На следующий день командир дивизии генерал-лейтенант Карл фон Тидеман «в принципе» запретил «штрафные мероприятия против населения, особенно расстрелы». На факты бесчинств военнослужащих дивизии указывают строки из приказа: «Особенно запрещен расстрел части населения только с тем обоснованием, что они будто бы были членами коммунистической партии или ее дочерних организаций либо являются евреями. Чтобы помешать дальнейшему большевистскому и, соответственно, еврейскому влиянию на население, в этих условиях может быть целесообразным поставить эту часть населения под охрану. Дальнейшие решения о них будут принимать органы, создаваемые позднее, так как действия против политически и расово недопустимых элементов являются не задачей вермахта, а предназначенных для этого органов, особенно СД». Расстрелы можно было проводить по приказу офицера в должности не ниже командира батальона.
Далее в документе говорилось: «Так как коммунистическая и еврейская часть населения поддерживает борьбу красных банд, против нее следует действовать следующим образом: во всех местах расквартирования взять в заложники известных коммунистов и достаточное число евреев-мужчин. Заложникам и населению следует объявить, что при нападении на место расквартирования военнослужащих или при установлении связи местных жителей с бандами они лишатся жизни. Но взятых войсками заложников ни в коем случае не передавать СС, СД или их органам, пока существует тыловой район группы армий»[218].
Отрицательно относились оккупационные органы группы армий «Север» к бесчинствам местного населения и нацистских карательных органов по отношению к евреям в первые дни войны. Так, 228-я охранная дивизия изгнала из организации «Самозащита» тех латышей, которые участвовали в казнях евреев, а недовольство части солдат 281-й охранной дивизии массовыми расстрелами коммунистов и евреев вынудило командира дивизии обратиться за разъяснениями к командующему тыловым районом Францу фон Року. Последний, разумеется, заявил, что все эти акции являются легальными, и запретил всякую критику действий карателей[219].

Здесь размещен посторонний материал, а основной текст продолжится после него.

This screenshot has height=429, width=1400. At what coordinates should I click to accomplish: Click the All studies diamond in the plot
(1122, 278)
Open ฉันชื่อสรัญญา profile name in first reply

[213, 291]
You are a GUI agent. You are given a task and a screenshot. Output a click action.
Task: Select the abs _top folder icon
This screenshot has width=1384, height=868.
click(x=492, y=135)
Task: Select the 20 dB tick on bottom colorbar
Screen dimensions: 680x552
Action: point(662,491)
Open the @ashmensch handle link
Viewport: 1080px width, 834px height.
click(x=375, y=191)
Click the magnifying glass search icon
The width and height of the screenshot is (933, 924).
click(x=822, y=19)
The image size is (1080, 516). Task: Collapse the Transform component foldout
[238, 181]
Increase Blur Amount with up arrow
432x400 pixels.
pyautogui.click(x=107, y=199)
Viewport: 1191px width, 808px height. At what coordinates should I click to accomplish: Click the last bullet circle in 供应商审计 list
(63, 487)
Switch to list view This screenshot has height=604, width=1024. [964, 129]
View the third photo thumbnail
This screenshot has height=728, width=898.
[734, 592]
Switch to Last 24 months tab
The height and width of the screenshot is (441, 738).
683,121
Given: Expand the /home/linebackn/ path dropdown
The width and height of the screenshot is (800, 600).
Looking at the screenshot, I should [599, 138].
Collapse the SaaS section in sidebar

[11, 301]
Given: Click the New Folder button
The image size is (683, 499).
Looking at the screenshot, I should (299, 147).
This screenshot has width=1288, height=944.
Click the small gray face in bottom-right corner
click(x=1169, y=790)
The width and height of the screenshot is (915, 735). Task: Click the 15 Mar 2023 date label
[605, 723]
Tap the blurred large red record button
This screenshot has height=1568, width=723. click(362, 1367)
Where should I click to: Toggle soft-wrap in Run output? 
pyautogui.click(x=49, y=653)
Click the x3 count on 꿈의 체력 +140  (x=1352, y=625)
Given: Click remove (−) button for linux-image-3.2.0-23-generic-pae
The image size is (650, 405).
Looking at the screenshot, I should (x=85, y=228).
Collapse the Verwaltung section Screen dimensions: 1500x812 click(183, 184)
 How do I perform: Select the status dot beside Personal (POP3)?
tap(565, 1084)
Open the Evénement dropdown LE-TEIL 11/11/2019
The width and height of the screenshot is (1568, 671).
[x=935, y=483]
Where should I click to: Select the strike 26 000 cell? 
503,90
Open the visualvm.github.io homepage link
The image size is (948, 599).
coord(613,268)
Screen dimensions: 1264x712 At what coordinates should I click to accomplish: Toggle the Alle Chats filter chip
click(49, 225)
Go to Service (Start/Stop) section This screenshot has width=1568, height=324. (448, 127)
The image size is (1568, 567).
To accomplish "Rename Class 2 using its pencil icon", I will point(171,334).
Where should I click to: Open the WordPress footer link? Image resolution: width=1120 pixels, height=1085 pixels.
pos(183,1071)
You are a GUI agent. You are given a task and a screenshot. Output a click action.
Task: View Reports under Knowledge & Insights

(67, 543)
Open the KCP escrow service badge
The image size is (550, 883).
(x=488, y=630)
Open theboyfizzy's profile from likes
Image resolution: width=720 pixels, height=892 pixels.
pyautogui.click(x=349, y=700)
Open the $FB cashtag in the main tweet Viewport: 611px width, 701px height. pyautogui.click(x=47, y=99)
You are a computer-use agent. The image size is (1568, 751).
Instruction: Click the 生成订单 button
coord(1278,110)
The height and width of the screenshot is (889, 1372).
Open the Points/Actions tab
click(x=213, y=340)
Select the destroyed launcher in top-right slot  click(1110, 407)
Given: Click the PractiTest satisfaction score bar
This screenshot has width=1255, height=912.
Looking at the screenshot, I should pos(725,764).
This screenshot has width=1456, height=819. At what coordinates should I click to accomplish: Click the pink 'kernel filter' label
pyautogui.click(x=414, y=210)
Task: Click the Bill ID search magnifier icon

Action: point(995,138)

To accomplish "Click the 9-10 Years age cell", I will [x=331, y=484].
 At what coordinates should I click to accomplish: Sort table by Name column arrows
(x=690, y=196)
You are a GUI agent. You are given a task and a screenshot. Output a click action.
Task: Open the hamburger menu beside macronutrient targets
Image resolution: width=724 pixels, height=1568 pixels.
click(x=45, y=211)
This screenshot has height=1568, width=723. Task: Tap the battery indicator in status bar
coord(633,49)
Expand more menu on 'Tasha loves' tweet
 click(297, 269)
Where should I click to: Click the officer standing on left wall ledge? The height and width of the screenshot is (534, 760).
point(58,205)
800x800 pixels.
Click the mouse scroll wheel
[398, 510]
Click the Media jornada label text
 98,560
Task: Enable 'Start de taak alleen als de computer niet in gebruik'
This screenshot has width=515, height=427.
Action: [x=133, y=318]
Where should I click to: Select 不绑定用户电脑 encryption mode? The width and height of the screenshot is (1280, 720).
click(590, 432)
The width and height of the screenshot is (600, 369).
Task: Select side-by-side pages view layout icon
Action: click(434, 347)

В то же время анализ дальнейших распоряжений военных оккупационных властей показывает эскалацию антисемитского насилия в течение июля – сентября 1941 года. Так, в «Распоряжении № 1 об умиротворении Курляндии» 504-го пехотного полка от 12 июля говорилось о создании «Самозащиты» и полиции из местных жителей, отметках в паспортах и временных удостоверениях личности евреев, ношении евреями обоих полов желтого круга диаметром не менее 8 см на груди и спине, закрытии еврейских магазинов, запрете на профессии аптекарей, врачей, коммерсантов и т. д. Только «в исключительных случаях (единственный врач в населенном пункте) руководителем округа может даваться специальное временное разрешение на исполнение прежней профессии. В остальном все евреи находятся в распоряжении руководителя округа для рабочей команды, уборки урожая и т. д.»[220].
15 июля в городе Ковно по распоряжению военных властей было создано первое на оккупированной советской территории гетто. Вскоре гетто были организованы в Вильно, Шяуляе и некоторых других городах Литвы. Американский исследователь Юрген Маттхойс считает, что в данном случае гетто учреждались ради сохранения квалифицированной рабочей силы. В то же время документы показывают, что для военных оккупационных властей приоритет имели соображения экономии продовольствия и «умиротворения» тыла. Так, в Вильнюсе командир 403-й охранной дивизии генерал-майор Вольфганг фон Дитфурт постановил: «Евреи получают только половину рациона остального населения». Подчиненная ему тайная полевая полиция сотрудничала с полицией безопасности в борьбе против «еврейских злоупотреблений». Дитфурт докладывал: «Большое количество расстрелов уже произведено. Я договорился с руководителем СД оберштурмбаннфюрером д-ром Филбертом, чтобы эти расстрелы проводились по возможности незаметно и оставались тайной для войск»[221].
11 августа 1941 года 281-я охранная дивизия опубликовала «Особое распоряжение о внутреннем управлении № 1», гласившее, что «собственность и предметы обстановки бежавших или отсутствующих евреев сначала могут применяться местными комендантами для оборудования квартир, офицерских домов, казарм или мест ночевки. Оставшиеся предметы должны зарегистрировать бургомистры, собрать их и передать на реализацию попечителю. Выручка может использоваться для открытия старых или создания новых гешефтов». Местным комендантам поручалось строжайшими средствами пресекать нападения евреев на вермахт и одновременно требовать от карательных органов «пощады евреев, которые необходимы для вермахта как ремесленники или рабочие… Выдача этих евреев должна производиться, если обвинительный материал затрагивает отдельных из них. Работающие и необходимые для вермахта еврейские силы надо изолировать и содержать вместе»[222].